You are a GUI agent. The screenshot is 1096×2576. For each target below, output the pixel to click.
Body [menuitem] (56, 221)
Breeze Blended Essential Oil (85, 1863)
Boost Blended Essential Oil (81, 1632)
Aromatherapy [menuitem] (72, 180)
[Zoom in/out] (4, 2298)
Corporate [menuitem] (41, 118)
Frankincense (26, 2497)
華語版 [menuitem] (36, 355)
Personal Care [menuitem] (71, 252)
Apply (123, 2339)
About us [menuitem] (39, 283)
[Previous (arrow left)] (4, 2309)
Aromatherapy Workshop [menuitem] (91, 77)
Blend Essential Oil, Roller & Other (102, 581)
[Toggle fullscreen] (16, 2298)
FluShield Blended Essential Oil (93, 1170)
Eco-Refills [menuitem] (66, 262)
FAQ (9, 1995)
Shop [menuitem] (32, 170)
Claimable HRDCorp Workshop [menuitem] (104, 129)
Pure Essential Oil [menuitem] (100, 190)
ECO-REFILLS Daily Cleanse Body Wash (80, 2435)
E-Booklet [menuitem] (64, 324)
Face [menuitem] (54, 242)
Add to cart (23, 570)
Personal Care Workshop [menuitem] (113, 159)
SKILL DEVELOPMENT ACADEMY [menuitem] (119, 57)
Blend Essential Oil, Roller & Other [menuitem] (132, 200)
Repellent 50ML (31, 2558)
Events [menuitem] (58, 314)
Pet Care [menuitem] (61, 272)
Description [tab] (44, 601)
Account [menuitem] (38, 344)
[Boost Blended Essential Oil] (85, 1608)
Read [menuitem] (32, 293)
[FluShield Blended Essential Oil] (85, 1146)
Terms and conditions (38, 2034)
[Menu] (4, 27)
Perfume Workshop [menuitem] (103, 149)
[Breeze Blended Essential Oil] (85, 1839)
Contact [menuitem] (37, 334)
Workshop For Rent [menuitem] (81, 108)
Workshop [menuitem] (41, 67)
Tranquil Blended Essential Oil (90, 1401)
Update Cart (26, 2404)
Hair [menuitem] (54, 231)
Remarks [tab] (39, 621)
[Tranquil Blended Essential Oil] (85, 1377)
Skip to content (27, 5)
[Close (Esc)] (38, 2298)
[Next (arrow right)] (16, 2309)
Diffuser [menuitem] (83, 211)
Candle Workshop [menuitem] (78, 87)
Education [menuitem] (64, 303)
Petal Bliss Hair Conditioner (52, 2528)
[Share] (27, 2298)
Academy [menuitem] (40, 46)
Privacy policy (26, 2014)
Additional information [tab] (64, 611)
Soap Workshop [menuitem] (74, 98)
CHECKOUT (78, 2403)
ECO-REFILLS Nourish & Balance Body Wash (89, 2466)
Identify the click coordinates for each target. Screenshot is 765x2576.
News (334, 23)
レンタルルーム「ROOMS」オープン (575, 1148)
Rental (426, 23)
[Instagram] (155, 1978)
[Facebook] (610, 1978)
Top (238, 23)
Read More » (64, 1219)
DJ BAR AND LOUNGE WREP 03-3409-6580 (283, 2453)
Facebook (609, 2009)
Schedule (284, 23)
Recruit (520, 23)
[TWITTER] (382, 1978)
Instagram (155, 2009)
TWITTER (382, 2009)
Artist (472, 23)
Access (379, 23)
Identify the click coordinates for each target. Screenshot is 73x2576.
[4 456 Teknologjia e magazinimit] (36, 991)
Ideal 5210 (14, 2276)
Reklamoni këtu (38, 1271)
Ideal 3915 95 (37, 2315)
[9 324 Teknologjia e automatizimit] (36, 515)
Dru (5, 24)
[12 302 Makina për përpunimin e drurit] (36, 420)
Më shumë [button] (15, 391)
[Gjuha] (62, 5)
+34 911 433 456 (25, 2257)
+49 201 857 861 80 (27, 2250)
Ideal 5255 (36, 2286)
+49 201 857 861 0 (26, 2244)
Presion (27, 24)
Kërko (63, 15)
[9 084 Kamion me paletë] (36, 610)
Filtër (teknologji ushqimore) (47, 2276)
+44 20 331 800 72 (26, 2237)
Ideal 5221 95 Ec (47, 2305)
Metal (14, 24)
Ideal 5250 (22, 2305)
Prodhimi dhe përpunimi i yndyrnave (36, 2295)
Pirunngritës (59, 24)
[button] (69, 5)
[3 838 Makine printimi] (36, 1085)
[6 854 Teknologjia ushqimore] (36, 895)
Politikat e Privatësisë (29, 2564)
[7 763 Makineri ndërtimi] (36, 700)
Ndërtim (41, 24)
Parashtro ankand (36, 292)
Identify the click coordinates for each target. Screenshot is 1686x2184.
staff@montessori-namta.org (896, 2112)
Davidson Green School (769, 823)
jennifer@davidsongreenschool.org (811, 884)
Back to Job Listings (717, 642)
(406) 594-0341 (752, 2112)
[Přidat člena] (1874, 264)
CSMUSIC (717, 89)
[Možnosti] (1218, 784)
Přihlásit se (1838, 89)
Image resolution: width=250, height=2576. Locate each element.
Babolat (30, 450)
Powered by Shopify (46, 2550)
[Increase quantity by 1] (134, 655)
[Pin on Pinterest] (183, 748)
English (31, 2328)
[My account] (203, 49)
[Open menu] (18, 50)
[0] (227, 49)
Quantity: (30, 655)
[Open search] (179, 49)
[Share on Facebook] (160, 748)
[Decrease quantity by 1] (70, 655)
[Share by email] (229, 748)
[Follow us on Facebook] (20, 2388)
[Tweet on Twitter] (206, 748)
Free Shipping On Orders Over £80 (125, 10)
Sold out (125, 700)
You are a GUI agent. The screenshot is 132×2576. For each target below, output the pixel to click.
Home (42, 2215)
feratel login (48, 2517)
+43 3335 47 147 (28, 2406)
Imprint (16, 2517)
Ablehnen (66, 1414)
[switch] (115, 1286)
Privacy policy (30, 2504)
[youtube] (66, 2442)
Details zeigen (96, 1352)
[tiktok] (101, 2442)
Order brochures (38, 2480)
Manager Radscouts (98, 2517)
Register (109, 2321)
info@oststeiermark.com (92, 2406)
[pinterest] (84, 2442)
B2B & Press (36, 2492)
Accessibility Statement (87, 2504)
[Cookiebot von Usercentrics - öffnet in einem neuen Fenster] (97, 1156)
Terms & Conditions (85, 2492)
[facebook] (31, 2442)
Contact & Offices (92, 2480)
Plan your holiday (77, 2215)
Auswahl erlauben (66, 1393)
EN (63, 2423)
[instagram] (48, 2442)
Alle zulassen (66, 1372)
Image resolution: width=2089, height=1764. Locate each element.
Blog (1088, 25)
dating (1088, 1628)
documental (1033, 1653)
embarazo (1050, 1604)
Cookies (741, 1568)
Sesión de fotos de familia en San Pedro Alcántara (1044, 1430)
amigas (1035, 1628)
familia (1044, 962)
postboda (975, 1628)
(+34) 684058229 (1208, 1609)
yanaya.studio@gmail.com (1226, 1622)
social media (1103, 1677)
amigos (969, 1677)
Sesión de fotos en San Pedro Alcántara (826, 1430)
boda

= = = =

Problem: Copy out each line of the data above, exactly, if it lies between the line holding "Politikat e Privatësisë (29, 2564)" and the line holding "Image resolution: width=2089, height=1764.", inclusive; copy no other line.

Exercise solution:
Politikat e Privatësisë (29, 2564)
[7 763 Makineri ndërtimi] (36, 700)
Ndërtim (41, 24)
Parashtro ankand (36, 292)
Identify the click coordinates for each target. Screenshot is 1686x2184.
staff@montessori-namta.org (896, 2112)
Davidson Green School (769, 823)
jennifer@davidsongreenschool.org (811, 884)
Back to Job Listings (717, 642)
(406) 594-0341 (752, 2112)
[Přidat člena] (1874, 264)
CSMUSIC (717, 89)
[Možnosti] (1218, 784)
Přihlásit se (1838, 89)
Image resolution: width=250, height=2576. Locate each element.
Babolat (30, 450)
Powered by Shopify (46, 2550)
[Increase quantity by 1] (134, 655)
[Pin on Pinterest] (183, 748)
English (31, 2328)
[My account] (203, 49)
[Open menu] (18, 50)
[0] (227, 49)
Quantity: (30, 655)
[Open search] (179, 49)
[Share on Facebook] (160, 748)
[Decrease quantity by 1] (70, 655)
[Share by email] (229, 748)
[Follow us on Facebook] (20, 2388)
[Tweet on Twitter] (206, 748)
Free Shipping On Orders Over £80 (125, 10)
Sold out (125, 700)
You are a GUI agent. The screenshot is 132×2576. For each target below, output the pixel to click.
Home (42, 2215)
feratel login (48, 2517)
+43 3335 47 147 (28, 2406)
Imprint (16, 2517)
Ablehnen (66, 1414)
[switch] (115, 1286)
Privacy policy (30, 2504)
[youtube] (66, 2442)
Details zeigen (96, 1352)
[tiktok] (101, 2442)
Order brochures (38, 2480)
Manager Radscouts (98, 2517)
Register (109, 2321)
info@oststeiermark.com (92, 2406)
[pinterest] (84, 2442)
B2B & Press (36, 2492)
Accessibility Statement (87, 2504)
[Cookiebot von Usercentrics - öffnet in einem neuen Fenster] (97, 1156)
Terms & Conditions (85, 2492)
[facebook] (31, 2442)
Contact & Offices (92, 2480)
Plan your holiday (77, 2215)
Auswahl erlauben (66, 1393)
EN (63, 2423)
[instagram] (48, 2442)
Alle zulassen (66, 1372)
Image resolution: width=2089, height=1764. Locate each element.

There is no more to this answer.